Lunedì prossimo per i contribuenti, si rinnova l’appuntamento con le tasse. Scade il termine per il pagamento dell’acconto IRPEF 2014. Tali somme, anticipate, vengono poi sottratte all’eventuale importo da pagare che scaturisce dalla prossima dichiarazione dei redditi.

Bisogna stare attenti all’importo. Infatti, da ottobre, è in vigore una norma secondo la quale non è più possibile pagare F24 (i modelli attraverso i quali si pagano le tasse) di importo superiore ai mille euro.

Per pagare bisogna farlo attraverso il sito della propria banca nella sezione apposita, una volta attivato il servizio home banking oppure delegando il proprio commercialista.

Basta recarsi presso l’ufficio di quest’ultimo, compilare la delega ed indicare il codice IBAN di un conto corrente intestato alla persona che deve effettuare il pagamento.

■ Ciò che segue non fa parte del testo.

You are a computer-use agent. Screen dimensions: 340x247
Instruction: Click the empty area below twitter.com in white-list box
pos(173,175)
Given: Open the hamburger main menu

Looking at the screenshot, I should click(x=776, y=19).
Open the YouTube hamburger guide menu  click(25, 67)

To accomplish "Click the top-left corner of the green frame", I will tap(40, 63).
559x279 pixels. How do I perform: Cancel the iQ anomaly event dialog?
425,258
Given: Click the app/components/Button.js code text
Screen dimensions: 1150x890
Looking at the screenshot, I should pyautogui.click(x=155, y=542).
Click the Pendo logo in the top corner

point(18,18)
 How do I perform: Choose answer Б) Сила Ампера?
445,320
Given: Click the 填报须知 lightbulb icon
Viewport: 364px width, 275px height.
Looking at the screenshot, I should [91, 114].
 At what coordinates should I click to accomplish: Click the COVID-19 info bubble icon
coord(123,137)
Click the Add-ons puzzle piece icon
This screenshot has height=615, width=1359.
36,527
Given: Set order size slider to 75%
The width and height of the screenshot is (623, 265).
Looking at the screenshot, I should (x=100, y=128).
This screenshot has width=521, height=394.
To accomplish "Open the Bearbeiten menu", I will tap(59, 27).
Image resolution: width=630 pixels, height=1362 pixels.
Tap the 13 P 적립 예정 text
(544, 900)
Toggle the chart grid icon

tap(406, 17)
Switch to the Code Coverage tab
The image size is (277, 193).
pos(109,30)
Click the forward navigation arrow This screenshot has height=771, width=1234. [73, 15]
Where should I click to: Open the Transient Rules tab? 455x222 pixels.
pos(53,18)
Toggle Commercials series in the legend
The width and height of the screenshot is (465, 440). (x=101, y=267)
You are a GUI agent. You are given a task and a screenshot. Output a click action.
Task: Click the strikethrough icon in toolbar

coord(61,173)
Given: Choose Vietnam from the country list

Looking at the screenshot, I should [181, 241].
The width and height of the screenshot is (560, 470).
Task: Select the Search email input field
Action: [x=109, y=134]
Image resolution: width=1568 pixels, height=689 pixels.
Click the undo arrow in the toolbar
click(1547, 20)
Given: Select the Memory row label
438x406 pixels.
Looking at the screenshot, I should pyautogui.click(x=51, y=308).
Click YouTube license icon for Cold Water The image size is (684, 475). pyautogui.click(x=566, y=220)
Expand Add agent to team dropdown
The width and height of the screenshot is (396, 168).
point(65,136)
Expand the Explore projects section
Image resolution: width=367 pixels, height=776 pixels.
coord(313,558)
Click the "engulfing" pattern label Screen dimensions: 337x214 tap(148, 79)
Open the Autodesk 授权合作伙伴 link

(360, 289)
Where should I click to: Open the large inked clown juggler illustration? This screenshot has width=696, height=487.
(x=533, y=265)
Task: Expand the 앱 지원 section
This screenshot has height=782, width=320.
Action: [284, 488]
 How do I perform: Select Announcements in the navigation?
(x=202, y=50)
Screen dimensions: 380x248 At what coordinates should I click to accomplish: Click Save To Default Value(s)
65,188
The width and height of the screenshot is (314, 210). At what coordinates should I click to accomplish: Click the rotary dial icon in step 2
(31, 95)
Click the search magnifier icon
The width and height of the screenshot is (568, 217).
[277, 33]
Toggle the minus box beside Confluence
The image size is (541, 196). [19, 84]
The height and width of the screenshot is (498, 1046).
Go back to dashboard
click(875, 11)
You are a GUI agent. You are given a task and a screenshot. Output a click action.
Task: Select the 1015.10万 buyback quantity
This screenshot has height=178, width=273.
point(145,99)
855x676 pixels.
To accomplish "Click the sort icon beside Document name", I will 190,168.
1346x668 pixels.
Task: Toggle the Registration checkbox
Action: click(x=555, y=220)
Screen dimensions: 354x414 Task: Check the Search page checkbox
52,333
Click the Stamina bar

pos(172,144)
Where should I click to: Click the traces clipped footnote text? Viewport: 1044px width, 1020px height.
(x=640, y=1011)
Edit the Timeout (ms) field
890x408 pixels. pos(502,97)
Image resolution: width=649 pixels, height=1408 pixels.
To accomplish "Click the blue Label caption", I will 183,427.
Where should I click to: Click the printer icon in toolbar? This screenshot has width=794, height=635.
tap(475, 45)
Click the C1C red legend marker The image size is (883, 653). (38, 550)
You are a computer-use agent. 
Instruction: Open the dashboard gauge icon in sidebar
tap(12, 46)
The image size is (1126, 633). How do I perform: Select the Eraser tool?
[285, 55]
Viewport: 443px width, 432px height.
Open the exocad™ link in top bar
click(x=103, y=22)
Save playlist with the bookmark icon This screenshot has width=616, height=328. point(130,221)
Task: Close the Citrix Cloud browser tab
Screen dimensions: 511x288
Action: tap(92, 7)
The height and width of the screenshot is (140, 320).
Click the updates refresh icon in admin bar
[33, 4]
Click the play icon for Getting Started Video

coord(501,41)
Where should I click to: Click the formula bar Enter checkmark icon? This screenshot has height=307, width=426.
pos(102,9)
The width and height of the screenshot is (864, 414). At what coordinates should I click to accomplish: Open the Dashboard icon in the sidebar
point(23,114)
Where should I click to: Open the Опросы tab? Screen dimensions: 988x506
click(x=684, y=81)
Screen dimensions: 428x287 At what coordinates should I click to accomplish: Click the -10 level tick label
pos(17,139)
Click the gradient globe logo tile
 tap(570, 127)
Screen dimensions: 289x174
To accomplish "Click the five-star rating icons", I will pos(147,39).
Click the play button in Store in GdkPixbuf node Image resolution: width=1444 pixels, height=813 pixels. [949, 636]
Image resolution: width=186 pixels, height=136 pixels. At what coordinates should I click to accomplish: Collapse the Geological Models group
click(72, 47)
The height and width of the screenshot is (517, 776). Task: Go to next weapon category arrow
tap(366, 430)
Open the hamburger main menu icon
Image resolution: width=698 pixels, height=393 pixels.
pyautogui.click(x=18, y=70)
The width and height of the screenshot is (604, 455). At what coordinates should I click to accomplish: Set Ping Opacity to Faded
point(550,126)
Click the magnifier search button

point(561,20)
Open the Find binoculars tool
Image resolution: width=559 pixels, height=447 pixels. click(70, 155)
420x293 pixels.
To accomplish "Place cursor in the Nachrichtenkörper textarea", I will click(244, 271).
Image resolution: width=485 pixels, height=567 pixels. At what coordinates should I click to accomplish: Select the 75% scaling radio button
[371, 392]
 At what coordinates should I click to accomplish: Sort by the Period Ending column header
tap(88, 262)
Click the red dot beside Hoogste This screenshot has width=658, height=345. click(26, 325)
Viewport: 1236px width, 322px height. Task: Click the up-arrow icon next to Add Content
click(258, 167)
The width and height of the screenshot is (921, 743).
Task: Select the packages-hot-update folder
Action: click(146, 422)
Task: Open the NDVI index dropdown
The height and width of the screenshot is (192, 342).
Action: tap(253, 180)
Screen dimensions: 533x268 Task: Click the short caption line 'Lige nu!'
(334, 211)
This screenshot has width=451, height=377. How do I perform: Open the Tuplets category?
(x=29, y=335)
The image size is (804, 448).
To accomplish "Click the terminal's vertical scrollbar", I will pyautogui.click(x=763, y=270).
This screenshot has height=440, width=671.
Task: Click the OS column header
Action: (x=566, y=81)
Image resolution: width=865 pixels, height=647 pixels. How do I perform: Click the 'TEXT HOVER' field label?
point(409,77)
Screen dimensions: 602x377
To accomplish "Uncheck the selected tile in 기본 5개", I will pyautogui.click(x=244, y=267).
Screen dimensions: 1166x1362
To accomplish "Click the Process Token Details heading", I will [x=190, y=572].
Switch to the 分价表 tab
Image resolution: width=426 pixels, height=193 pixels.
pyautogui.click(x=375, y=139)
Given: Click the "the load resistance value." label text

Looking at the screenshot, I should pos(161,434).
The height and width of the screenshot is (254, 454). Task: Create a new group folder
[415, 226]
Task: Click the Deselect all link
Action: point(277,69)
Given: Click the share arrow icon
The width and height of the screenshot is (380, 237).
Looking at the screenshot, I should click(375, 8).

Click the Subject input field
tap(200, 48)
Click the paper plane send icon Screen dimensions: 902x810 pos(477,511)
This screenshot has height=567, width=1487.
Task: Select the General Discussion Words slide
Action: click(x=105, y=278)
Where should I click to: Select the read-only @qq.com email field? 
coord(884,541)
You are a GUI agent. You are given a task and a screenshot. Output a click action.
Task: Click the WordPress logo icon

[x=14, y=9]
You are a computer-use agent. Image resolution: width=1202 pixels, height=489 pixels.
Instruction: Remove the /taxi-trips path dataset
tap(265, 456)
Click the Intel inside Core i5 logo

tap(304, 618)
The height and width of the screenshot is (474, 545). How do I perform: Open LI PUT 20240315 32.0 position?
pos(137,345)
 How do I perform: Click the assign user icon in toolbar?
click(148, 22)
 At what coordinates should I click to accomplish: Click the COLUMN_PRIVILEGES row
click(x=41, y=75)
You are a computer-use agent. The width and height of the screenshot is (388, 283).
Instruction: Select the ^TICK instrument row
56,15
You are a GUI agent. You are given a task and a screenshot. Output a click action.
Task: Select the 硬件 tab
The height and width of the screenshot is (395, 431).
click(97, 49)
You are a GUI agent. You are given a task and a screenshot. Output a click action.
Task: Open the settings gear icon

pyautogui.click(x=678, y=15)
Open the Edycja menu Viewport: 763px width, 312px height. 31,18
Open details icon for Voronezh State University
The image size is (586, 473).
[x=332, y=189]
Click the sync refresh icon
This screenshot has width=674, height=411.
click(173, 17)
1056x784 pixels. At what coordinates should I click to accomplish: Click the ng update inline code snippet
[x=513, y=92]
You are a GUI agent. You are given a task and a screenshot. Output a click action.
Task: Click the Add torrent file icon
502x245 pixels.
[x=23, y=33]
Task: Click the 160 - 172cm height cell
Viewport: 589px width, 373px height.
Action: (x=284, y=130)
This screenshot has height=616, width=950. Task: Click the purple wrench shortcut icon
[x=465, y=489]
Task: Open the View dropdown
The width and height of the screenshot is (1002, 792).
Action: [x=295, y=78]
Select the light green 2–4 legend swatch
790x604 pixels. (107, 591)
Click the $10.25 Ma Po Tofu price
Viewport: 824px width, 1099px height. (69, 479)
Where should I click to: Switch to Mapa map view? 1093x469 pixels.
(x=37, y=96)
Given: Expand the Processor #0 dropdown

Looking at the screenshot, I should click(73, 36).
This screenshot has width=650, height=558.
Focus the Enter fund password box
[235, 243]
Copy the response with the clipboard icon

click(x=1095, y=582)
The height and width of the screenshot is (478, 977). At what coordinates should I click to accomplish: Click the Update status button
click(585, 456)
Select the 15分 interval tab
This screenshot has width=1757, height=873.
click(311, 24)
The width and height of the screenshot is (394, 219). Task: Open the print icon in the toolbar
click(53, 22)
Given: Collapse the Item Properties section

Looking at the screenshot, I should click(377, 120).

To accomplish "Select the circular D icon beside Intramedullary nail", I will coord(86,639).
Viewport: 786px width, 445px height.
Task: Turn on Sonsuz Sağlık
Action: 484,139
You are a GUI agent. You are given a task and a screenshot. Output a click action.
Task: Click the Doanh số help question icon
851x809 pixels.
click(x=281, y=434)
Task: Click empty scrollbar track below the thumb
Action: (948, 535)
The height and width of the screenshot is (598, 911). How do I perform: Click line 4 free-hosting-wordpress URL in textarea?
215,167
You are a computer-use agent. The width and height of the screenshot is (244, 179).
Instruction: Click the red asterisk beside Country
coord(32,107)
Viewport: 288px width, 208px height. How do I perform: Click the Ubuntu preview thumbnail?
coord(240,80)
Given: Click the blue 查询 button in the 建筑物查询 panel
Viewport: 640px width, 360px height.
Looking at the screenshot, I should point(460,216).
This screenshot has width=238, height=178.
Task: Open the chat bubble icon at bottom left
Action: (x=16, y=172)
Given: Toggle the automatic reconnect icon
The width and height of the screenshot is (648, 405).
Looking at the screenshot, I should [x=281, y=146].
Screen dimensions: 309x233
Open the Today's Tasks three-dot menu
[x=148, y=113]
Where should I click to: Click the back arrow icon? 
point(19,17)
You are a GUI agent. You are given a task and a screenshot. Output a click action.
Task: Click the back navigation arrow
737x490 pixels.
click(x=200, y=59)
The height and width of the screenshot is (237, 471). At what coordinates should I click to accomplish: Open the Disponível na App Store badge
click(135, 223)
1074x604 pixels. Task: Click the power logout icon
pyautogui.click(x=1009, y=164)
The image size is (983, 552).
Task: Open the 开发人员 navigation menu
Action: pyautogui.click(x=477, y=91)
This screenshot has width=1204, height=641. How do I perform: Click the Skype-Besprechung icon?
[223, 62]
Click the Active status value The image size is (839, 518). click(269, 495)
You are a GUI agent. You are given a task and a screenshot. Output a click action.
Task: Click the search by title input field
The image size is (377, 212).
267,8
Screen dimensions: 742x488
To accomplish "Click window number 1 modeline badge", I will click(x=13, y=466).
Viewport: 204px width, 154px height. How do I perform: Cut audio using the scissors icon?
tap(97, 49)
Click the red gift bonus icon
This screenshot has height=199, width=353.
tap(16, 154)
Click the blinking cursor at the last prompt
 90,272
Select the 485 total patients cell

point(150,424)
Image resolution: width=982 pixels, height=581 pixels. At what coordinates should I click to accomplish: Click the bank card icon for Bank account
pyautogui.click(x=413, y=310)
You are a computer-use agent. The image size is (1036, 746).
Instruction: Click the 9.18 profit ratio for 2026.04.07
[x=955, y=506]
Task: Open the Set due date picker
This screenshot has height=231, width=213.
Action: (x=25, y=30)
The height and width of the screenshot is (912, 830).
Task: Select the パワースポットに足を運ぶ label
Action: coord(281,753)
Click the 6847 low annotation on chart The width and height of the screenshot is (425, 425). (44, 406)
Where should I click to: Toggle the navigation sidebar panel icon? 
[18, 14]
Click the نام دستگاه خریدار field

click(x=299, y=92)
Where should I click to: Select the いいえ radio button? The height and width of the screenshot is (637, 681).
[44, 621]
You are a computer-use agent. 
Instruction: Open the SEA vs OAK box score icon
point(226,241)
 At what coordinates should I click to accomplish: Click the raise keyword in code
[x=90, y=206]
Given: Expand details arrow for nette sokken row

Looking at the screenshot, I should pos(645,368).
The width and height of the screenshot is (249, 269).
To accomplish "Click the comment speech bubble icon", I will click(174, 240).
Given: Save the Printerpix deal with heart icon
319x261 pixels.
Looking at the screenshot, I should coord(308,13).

Chi un conto corrente devono recarsi in una qualsiasi banca col denaro e chiedere di poter pagare.

Lo scopo della norma è quello di risparmiare sulle commissioni che lo Stato versa alle banche per il servizio. Il tutto accompagnato dagli sbuffi dei contribuenti in fila dal commercialista e le difficoltà di questi ultimi nel far comprendere la situazione ai clienti più duri di orecchi. E quando si parla di pagare le tasse, in molti lo diventano.